Realizzato in romantico stile inglese, il giardino originariamente conteneva un lago, una grande varietà di alberi e piante e altri due padiglioni, oltre a quello tuttora rimasto.

Mostre temporanee

TESI. Artisti contemporanei danesi in dialogo con la riforma
27.05–27.08.2017

In questa mostra speciale 25 rinomati artisti danesi sono stati invitati a riflettere sulla Riforma e il suo significato.

La mostra, presentata in primavera alla Torre Rotonda di Copenaghen sarà al Museo d’Arte di Ribe dal 27 maggio al 27 agosto 2017, per poi continuare in Danimarca al Museo d’Arte Fuglsang a Toreby dall’8 settembre 2017 al 7 gennaio 2018, al Museo d’Arte religiosa a Lemvig dal 20 gennaio al 29 aprile 2018, e infine in Germania presso la Fondazione arte cristiana a Wittenberg dal 25 maggio al 2 settembre 2018.

La mostra è stata ideata per celebrare l’anniversario della Riforma nel 2017, sotto il patronato della Regina Margherita di Danimarca.

Per maggiori informazioni

Coste della Danimarca. Fotografie di Janne Klerk
08.09.2017–07.01.2018

Dove la terra e il mare si incontrano: un poetico racconto del paesaggio costiero della Danimarca attraverso le fotografie di Janne Klerk.

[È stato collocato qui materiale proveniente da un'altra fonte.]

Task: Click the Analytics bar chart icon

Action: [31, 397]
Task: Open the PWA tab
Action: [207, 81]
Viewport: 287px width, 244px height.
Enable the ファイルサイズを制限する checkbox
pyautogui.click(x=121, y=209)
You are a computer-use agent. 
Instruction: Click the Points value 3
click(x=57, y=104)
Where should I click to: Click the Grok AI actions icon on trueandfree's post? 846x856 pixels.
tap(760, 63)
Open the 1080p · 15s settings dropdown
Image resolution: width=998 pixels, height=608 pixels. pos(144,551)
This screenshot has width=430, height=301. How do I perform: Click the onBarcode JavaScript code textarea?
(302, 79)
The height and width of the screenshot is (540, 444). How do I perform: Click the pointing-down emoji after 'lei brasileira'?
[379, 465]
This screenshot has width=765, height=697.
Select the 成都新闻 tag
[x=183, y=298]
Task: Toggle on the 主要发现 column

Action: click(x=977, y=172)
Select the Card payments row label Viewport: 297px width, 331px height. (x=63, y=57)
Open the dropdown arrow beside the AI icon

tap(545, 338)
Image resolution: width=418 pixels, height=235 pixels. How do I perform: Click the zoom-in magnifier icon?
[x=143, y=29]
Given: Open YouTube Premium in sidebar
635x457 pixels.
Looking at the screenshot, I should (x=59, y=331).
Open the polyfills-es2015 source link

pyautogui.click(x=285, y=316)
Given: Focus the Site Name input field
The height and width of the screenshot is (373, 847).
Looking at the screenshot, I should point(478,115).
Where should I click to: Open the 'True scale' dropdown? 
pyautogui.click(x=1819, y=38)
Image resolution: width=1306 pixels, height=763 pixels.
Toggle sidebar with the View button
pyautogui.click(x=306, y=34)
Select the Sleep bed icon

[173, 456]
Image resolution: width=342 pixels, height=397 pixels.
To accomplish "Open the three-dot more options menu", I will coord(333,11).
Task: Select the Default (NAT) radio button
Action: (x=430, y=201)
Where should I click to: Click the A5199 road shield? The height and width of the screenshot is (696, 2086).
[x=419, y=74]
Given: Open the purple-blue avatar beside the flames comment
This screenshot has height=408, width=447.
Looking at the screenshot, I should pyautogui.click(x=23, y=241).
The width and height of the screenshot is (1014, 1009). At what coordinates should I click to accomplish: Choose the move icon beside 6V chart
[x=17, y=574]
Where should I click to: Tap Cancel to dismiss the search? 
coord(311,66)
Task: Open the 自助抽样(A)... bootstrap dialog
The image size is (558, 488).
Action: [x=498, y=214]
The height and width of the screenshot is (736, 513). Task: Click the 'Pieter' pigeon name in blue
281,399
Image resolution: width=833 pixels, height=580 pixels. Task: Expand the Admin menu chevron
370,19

La fotografa danese ha percorso tutta la Danimarca per osservare, catturare e descrivere questa parte del territorio, con l’intento di realizzare un “puro racconto fotografico”, per usare le sue stesse parole.

I vari motivi presenti nella mostra, tra cui parecchi appartenenti alla nostra area – il Sudovest dello Jutland – ci portano alla mente le tante e diverse tipologie di paesaggio che troviamo e ritroviamo lungo la linea costiera della Danimarca.